◆ **PASSAGE**:
◇ ◇ ◇ ◇ ◇
Design of a Face Recognition Technique Based MTCNN and ArcFace

Viet, Dang Thai; Van Thien, Phan; Tu, Nguyen Huu; Minh, Hoang Gia; Bui, Ngoc-Tam

doi:10.1007/978-3-031-57460-3_8

Dang Thai Viet¹⁹,
Phan Van Thien¹⁹,
Nguyen Huu Tu¹⁹,
Hoang Gia Minh¹⁹ &
…
Ngoc-Tam Bui²⁰

Part of the book series: Lecture Notes in Mechanical Engineering ((LNME))

Included in the following conference series:

International Conference on Material, Machines and Methods for Sustainable Development

65 Accesses

Abstract

The current trend of automation and data sharing in manufacturing technologies and daily living is the 4th Industrial Revolution. Computer vision technology has permeated our daily lives as a result of advancements in artificial intelligence and processing capacity. We propose using the ArcFace model, which blends deep neural networks with multi-tasking convolutional neural networks (MTCNN). The coding procedure of the agglomeration neural network facilitates the dimension-appropriate encoding of images. Techniques aimed at enhancing face recognition’s most distinctive characteristics. For the face recognition model to operate at peak efficiency, the facial recognition feature must integrate with finger gestures to control smart home activities, communicate with data, and link effortlessly to smart devices via IoT technology. We construct a facial recognition model utilizing an embedded Jetson Nano computer, a fingerprint scanning module, and a Raspberry Pi camera. The IoT smart home utilizes an embedded Raspberry Pi 3B + computer. The results indicate an approximate precision of 96% and a processing speed of 16 FPS. The interface of an Internet of Things (IoT) smart house illustrates the successful execution of real-time functionalities.
◇ ◇ ◇ ◇ ◇
◆ **TASKS AND EXERCISES**:
1) According to the face recognition page, what approximate precision do the results show?
2) Write out the part of the face recognition page between "Design of a" and "Mechanical Engineering ((LNME))", inclusive.
The lines that come next have no connection to the face recognition page.

[Interface element records]
◇ ◇ ◇ ◇ ◇
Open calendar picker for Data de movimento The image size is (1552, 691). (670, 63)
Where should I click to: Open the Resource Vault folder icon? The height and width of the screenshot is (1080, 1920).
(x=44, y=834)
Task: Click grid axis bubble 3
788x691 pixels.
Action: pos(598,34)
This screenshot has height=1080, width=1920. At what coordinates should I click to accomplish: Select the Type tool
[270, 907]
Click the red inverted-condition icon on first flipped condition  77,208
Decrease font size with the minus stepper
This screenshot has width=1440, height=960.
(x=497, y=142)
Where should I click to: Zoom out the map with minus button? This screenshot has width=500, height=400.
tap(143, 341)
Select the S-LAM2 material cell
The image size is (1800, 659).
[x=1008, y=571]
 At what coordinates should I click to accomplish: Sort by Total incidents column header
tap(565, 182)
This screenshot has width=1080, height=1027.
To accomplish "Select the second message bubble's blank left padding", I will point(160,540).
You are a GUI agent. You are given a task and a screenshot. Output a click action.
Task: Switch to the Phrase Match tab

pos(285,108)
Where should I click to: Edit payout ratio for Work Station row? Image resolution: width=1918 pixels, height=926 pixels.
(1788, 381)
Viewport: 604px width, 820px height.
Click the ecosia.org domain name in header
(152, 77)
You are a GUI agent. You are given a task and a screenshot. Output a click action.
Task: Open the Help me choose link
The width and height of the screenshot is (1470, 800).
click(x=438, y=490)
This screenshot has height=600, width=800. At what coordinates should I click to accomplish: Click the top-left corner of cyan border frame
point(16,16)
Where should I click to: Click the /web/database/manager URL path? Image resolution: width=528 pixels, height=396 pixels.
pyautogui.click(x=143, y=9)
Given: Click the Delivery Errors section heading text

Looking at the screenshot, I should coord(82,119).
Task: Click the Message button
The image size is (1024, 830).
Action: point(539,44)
◇ ◇ ◇ ◇ ◇
◆ **THE ANSWERS**:
1) About 96%.

2)
Design of a Face Recognition Technique Based MTCNN and ArcFace

Viet, Dang Thai; Van Thien, Phan; Tu, Nguyen Huu; Minh, Hoang Gia; Bui, Ngoc-Tam

doi:10.1007/978-3-031-57460-3_8

Dang Thai Viet¹⁹,
Phan Van Thien¹⁹,
Nguyen Huu Tu¹⁹,
Hoang Gia Minh¹⁹ &
…
Ngoc-Tam Bui²⁰

Part of the book series: Lecture Notes in Mechanical Engineering ((LNME))